Provisions of Israeli law may delay, prevent or otherwise impede a merger with, or an acquisition of, our company, which could prevent a change of control, even when the terms of such a transaction are favorable to us and our shareholders.

Israeli corporate law regulates mergers, requires tender offers for acquisitions of shares above specified thresholds, requires special approvals for transactions involving directors, officers or significant shareholders, and regulates other matters that may be relevant to these types of transactions. For example, a merger may not be consummated unless at least 50 days have passed from the date that a merger proposal was filed by each merging company with the Israel Registrar of Companies, and at least 30 days from the date that the shareholders of both merging companies approved the merger. In addition, the holder of a majority of each class of securities of the target company must approve a merger. Moreover, a full tender offer can only be completed if the acquirer receives at least 95% of the issued share capital (provided that a majority of the offerees that do not have a personal interest in such tender offer shall have approved the tender offer, except that if the total votes to reject the tender offer represent less than 2% of the company’s issued and outstanding share capital, in the aggregate, approval by a majority of the offerees that do not have a personal interest in such tender offer is not required to complete the tender offer), and the shareholders, including those who indicated their acceptance of the tender offer, may, at any time within six months following the completion of the tender offer, petition the court to alter the consideration for the acquisition (unless the acquirer stipulated in the tender offer that a shareholder that accepts the offer may not seek appraisal rights).

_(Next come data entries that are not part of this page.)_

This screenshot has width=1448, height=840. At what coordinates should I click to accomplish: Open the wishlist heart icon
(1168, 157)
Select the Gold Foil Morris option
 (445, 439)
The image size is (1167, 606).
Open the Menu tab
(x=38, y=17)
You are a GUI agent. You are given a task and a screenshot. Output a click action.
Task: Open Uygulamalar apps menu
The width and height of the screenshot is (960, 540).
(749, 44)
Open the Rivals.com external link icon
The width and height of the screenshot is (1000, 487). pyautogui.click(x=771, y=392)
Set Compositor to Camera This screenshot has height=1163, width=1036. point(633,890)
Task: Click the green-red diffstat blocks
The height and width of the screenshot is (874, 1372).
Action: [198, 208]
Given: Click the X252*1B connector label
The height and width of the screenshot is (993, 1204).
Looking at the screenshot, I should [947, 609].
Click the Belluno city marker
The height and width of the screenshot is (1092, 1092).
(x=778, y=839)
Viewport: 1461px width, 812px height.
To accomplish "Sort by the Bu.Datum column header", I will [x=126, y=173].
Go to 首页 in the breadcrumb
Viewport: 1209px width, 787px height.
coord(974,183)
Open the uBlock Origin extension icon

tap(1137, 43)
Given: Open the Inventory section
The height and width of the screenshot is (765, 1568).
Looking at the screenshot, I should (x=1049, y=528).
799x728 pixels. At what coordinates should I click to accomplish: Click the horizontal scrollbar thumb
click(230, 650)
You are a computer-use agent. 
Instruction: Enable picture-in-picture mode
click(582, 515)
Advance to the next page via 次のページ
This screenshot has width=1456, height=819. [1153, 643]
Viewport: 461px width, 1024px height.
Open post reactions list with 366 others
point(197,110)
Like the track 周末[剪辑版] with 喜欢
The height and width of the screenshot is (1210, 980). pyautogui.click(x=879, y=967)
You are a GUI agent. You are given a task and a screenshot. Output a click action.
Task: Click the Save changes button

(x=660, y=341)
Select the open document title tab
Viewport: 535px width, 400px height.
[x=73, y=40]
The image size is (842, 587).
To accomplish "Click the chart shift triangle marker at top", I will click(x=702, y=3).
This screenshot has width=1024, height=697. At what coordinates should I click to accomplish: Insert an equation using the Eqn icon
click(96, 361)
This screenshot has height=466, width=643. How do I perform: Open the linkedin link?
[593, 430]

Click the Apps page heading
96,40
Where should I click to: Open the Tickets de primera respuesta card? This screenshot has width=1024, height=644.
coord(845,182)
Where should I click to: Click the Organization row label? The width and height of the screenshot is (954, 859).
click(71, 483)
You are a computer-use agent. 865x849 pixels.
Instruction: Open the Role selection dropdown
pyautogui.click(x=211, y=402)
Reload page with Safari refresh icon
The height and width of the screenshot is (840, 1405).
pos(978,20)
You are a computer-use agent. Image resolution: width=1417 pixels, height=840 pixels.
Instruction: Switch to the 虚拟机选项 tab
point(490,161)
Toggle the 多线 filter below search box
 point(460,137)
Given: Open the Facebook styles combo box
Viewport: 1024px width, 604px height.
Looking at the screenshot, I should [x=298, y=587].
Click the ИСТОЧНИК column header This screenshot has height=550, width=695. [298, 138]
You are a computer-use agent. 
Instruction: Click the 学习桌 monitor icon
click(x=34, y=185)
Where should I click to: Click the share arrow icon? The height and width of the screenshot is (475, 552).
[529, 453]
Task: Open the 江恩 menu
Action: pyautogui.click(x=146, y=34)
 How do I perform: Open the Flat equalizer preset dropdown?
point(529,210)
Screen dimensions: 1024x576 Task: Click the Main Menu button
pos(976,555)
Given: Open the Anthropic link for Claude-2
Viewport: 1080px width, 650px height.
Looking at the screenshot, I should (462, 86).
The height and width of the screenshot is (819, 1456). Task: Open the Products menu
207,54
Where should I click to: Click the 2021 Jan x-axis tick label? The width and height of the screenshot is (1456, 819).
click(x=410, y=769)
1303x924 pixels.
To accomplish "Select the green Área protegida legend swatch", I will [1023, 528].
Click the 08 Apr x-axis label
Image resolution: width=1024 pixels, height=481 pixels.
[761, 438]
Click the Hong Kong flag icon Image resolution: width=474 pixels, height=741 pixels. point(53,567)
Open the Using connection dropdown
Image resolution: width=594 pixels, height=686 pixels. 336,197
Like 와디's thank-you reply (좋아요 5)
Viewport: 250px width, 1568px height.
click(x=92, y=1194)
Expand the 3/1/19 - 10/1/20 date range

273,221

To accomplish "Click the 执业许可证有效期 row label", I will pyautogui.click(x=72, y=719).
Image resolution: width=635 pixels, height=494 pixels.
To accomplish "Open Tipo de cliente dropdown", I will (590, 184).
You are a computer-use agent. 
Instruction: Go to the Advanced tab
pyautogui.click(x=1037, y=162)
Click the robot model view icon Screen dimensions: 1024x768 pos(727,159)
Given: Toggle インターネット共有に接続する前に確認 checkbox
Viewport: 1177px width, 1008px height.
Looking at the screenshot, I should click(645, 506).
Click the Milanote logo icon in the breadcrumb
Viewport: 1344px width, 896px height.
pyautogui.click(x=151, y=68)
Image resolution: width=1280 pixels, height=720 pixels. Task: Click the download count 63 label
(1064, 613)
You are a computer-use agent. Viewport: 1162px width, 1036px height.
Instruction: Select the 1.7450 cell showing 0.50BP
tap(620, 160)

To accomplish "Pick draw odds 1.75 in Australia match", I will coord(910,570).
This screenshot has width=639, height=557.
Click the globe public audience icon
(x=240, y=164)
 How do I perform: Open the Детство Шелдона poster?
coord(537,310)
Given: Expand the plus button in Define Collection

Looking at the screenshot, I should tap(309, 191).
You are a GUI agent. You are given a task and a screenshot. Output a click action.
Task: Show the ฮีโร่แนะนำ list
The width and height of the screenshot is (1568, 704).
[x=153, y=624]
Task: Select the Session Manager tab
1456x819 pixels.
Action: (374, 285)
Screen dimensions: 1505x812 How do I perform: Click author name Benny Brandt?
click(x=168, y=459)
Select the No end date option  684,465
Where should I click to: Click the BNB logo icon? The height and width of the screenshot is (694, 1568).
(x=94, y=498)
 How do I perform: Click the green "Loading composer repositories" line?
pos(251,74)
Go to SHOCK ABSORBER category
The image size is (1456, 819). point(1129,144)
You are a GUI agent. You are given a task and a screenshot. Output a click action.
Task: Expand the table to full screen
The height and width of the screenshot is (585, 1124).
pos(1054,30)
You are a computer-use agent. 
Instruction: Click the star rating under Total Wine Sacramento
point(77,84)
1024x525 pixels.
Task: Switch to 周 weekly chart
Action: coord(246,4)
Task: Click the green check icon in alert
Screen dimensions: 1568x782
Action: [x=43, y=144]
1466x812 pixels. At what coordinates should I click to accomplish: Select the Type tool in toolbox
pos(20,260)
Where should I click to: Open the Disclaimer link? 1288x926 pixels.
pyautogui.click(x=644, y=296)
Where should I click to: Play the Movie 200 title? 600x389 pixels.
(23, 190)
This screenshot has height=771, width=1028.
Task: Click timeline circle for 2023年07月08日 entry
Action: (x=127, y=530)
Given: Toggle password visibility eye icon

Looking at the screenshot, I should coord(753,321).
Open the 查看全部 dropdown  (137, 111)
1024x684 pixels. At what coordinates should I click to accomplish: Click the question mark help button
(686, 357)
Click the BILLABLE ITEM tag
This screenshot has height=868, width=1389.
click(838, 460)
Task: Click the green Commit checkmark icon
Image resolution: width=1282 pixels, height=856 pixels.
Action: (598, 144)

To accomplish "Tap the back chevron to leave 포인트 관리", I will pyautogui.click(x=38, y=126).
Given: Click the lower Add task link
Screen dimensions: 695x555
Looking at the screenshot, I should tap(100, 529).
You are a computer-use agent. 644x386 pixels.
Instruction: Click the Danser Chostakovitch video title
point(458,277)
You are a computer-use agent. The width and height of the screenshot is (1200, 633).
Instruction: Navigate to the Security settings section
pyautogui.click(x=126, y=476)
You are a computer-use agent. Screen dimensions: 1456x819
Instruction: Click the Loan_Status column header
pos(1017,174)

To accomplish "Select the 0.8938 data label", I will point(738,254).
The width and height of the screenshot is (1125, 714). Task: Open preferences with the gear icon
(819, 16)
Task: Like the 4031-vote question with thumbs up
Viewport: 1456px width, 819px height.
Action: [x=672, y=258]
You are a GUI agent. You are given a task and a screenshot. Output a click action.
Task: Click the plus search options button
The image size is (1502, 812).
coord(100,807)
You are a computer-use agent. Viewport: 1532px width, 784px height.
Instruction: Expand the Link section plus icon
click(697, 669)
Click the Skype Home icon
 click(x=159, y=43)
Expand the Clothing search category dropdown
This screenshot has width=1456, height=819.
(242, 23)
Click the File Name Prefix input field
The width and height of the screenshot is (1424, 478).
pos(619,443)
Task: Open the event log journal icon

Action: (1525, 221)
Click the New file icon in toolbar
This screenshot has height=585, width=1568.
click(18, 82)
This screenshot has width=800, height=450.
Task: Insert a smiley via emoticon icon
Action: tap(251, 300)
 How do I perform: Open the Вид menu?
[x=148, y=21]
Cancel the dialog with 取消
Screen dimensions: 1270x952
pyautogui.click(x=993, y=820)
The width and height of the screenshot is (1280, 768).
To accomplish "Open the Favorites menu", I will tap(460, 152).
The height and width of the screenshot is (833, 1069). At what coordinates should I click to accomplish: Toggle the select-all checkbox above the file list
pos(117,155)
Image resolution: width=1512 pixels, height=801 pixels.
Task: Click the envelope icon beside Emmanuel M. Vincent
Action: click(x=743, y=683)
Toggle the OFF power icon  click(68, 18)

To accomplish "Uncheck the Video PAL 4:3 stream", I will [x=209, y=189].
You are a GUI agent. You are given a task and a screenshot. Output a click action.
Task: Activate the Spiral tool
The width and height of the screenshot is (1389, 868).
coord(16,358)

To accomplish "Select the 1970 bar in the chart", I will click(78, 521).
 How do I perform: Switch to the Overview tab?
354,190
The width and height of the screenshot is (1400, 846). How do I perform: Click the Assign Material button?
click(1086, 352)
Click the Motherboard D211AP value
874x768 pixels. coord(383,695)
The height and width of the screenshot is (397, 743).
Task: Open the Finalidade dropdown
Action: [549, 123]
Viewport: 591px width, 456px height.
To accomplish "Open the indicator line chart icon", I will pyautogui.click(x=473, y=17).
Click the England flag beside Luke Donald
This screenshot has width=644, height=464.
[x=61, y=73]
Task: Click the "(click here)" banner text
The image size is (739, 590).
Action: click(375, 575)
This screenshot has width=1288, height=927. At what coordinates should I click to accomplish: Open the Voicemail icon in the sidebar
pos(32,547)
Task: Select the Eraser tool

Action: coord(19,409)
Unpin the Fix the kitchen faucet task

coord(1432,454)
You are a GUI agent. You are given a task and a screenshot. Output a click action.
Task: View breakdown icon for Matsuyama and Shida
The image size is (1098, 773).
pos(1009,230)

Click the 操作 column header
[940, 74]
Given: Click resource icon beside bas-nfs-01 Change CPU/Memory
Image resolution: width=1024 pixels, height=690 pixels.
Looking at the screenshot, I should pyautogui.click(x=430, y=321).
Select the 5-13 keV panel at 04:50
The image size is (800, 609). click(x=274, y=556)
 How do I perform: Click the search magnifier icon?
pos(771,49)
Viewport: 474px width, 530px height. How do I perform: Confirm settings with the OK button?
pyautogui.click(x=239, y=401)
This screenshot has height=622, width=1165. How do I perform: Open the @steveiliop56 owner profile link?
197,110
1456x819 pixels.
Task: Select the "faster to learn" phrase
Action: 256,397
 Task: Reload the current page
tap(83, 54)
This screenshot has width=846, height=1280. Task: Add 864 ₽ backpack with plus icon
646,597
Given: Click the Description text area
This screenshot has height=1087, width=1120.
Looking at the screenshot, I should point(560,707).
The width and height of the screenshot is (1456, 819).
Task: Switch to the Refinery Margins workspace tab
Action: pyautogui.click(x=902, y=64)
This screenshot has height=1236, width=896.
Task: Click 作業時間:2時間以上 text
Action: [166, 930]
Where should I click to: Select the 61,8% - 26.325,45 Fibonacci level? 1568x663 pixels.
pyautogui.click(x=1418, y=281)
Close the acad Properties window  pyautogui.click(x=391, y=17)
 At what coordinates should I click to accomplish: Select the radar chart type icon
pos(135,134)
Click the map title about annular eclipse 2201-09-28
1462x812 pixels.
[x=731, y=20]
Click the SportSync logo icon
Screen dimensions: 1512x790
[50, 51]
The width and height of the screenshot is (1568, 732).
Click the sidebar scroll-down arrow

Furthermore, Israeli tax considerations may make potential transactions unappealing to us or to those of our shareholders whose country of residence does not have a tax treaty with Israel exempting such shareholders from Israeli tax. For example, Israeli tax law does not recognize tax-free share exchanges to the same extent as U.S. tax law. With respect to mergers, Israeli tax law allows for tax deferral in certain circumstances, but makes the deferral contingent on the fulfillment of numerous conditions, including a holding period of two years from the date of the transaction during which sales and dispositions of shares of the participating companies are restricted. Moreover, with respect to certain share swap transactions, the tax deferral is limited in time, and when such time expires, the tax becomes payable even if no actual disposition of the shares has occurred. Additional tax considerations or exemptions from the foregoing may apply to certain non-Israeli tax resident shareholders.

These and other similar provisions could delay, prevent or impede an acquisition of us or our merger with another company, even if such an acquisition or merger would be beneficial to us or to our shareholders.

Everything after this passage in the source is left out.